How far are we from electric aviation?

There are already existing electric aircrafts, although nothing that is being used widely or for widespread commercial purposes. The first two-seat electric aircraft was the Taurus Electro, with the production version introduced in 2011.

The Alice, a plane developed by Eviation, is one of the latest endeavors showing what is possible. This is the worlds first all electric passenger aircraft, which went through engine testing in January 2022. It is a nine-passenger plane that can fly for about an hour, with a range of about 440 nautical miles and a max cruise speed of 287 miles per hour.  We’d note that as of June, 2022, The Alice has not yet been test flown.

The company hopes that electric planes fitting 20 to 40 passengers will be a reality in the coming years. There are three Alice prototypes. The commuter variant, mentioned above, accommodates nine passengers and two pilots plus 850 pounds of cargo. The executive prototype offers six passenger seats. The cargo prototype holds 450 cubic feet of volume.

Shipping company DHL Express has 12 Alices on order, anticipated for delivery in 2024. The company intends to use them to make short-distance, cargo carrying trips, reducing their carbon footprint.

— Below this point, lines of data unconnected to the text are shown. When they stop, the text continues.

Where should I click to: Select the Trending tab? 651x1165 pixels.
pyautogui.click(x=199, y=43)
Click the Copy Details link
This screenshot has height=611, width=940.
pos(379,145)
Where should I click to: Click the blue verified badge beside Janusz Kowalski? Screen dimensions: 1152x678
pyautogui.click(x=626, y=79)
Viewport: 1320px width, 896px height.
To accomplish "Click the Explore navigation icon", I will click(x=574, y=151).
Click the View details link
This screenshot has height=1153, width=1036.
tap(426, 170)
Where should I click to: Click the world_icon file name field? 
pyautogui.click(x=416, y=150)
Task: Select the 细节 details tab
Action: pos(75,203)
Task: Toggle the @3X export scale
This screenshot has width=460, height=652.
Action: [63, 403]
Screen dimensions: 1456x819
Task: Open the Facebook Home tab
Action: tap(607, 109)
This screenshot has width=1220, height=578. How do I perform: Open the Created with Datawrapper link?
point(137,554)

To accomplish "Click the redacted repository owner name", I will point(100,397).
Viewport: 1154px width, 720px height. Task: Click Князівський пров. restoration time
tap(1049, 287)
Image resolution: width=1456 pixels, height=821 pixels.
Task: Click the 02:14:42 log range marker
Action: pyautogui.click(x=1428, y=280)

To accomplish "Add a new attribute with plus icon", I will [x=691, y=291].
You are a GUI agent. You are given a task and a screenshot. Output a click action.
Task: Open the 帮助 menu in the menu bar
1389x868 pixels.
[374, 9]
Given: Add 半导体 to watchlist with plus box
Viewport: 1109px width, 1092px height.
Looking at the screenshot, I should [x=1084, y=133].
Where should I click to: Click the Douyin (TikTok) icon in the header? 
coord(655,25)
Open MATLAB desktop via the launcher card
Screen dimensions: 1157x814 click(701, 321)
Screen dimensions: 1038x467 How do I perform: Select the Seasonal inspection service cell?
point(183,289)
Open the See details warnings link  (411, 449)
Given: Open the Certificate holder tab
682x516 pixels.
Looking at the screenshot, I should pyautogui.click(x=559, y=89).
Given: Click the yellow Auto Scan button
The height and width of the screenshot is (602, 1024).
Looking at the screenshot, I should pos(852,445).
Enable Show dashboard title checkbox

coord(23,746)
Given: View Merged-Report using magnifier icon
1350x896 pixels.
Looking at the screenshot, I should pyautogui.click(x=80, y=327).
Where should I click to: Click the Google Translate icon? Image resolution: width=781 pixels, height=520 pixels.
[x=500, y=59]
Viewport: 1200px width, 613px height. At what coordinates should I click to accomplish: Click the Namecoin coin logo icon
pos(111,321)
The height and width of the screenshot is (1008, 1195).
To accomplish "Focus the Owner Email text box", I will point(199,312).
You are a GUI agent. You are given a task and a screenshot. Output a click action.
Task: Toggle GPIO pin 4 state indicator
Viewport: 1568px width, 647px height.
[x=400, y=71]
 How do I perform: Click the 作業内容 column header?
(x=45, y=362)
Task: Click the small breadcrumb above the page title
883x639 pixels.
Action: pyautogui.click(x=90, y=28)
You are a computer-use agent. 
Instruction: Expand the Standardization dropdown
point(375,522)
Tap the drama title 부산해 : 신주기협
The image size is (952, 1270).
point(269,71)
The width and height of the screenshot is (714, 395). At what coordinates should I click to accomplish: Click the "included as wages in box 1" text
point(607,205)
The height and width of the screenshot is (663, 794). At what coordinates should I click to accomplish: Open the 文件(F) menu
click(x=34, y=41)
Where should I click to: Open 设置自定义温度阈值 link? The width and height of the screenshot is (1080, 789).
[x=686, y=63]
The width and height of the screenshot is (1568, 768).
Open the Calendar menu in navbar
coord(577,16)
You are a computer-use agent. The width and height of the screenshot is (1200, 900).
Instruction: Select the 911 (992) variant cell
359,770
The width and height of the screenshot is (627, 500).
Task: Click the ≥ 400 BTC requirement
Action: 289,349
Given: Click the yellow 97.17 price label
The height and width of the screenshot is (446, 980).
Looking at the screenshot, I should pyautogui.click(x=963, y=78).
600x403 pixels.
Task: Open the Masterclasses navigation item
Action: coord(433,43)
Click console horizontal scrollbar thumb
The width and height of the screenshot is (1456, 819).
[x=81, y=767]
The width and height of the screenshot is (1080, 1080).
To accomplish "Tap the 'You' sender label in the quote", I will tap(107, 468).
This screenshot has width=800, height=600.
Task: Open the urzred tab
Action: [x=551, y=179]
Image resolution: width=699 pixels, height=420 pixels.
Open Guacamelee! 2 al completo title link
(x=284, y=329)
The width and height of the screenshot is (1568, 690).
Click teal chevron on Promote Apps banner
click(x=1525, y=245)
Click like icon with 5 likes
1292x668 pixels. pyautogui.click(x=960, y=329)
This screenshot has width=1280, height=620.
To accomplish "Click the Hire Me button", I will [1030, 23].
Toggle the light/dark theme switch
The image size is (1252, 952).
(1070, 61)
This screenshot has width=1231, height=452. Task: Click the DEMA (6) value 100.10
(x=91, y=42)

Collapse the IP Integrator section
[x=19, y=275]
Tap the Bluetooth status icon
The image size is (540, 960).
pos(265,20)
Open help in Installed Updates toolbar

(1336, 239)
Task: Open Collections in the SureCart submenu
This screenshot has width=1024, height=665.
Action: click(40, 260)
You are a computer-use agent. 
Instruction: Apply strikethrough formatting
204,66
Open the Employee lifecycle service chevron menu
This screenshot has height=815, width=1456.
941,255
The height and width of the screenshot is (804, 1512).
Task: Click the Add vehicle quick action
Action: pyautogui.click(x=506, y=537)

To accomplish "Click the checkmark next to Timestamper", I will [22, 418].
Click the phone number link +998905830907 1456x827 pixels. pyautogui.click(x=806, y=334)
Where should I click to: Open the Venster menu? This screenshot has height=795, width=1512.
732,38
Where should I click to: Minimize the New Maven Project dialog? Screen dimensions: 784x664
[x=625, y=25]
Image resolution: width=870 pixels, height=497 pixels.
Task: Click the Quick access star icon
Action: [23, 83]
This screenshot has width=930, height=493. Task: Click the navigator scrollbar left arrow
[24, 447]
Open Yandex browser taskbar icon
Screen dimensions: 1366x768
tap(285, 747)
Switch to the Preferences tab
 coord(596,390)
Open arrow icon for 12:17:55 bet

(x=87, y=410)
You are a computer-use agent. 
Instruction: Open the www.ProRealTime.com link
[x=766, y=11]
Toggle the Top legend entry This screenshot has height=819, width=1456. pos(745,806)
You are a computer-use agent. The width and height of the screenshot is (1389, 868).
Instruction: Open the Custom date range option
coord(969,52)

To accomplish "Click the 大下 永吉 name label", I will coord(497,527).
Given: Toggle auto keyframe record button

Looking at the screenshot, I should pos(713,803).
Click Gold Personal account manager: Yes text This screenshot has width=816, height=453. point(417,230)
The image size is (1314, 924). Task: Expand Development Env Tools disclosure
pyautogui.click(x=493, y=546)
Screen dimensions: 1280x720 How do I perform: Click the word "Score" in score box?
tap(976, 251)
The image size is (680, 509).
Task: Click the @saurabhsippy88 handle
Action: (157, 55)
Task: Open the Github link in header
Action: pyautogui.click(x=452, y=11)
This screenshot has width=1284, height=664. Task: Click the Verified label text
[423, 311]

Although we may still be a few years away from commercially available electric-powered jets or international flights, the pace of battery technology development shows it will become a reality sooner than many people realize.

As the CEO of Aero Consulting Experts predicts, an electric airplane from a big-name company capable of passenger jet travel could be as little as a decade away. High energy battery development is a key component of making this a reality.

 

1 Actual percentage of silicon is 99.5%-99.9% which is in the range of acceptable purity levels for materials that are considered 100%.